I am emphasising the point that I still think that section of the Bill should include reporting to the housing section of the local authority. I am increasingly convinced that a reporting function to the Minister would be very useful. We could then invite the Minister to appear before the committee, say local authorities have told him there are X thousand and ask what he is doing about it. The Minister might say that is a matter of applying CPOs locally but we could ask if he is providing refurbishment funding.

One of the best local authority social housing refurbishment projects I have seen is Ellis Court, Dublin 7, just off Benburb Street. If the Chairman has not gone to it, he should contact Tuath Housing and go and see it. It was one of the very first social housing projects by the old Dublin Corporation in the 19th century.

It is an old tenement-style four-storey Victorian red-brick building or complex. It had been very unpopular tenement social housing in the late 19th and early 20th century. Much of it had been vacant and in a very bad state of dereliction for some time. There was a homeless hostel in one part of it, and then it was derelict. That complex was refurbished. I cannot remember the number of social units that are now occupied, but let us imagine it is 20 to 30. It is in an urban location in some of the most expensive prime real estate. They kept the entire structure of the 19th century Victorian building, so all of the embodied carbon objectives are met. It has produced really exceptionally high-quality social homes, including ground-floor disability adapted units. That was done for €400,000 per unit of accommodation. If you demolished the building and built apartments, it would cost €500,000 per unit of accommodation. That does not include the demolition and embodied carbon costs.

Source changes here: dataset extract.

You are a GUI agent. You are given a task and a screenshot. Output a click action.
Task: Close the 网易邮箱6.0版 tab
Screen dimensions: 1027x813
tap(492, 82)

When I talked to people in Tuath - and I had been out on site with the development manager at the time - while they spoke very highly of the heritage officer in Dublin City Council, the city architect, Ali Grehan, and the housing department, the number of hoops they had to jump through, particularly with the Department, to get the funding released to do what is an exceptional project took a huge amount of time. I am only giving that by way of example. It goes back to the point I made at the start in my own Bill. There is a really good AHB and really good council officials but the system militates against them. Yet despite all that, they were able to do it. If the Minister had all that information, just from a public scrutiny and pressure point of view, that would be a really valuable tool. I am saying to keep the Minister in but to consider adding the local authority housing department.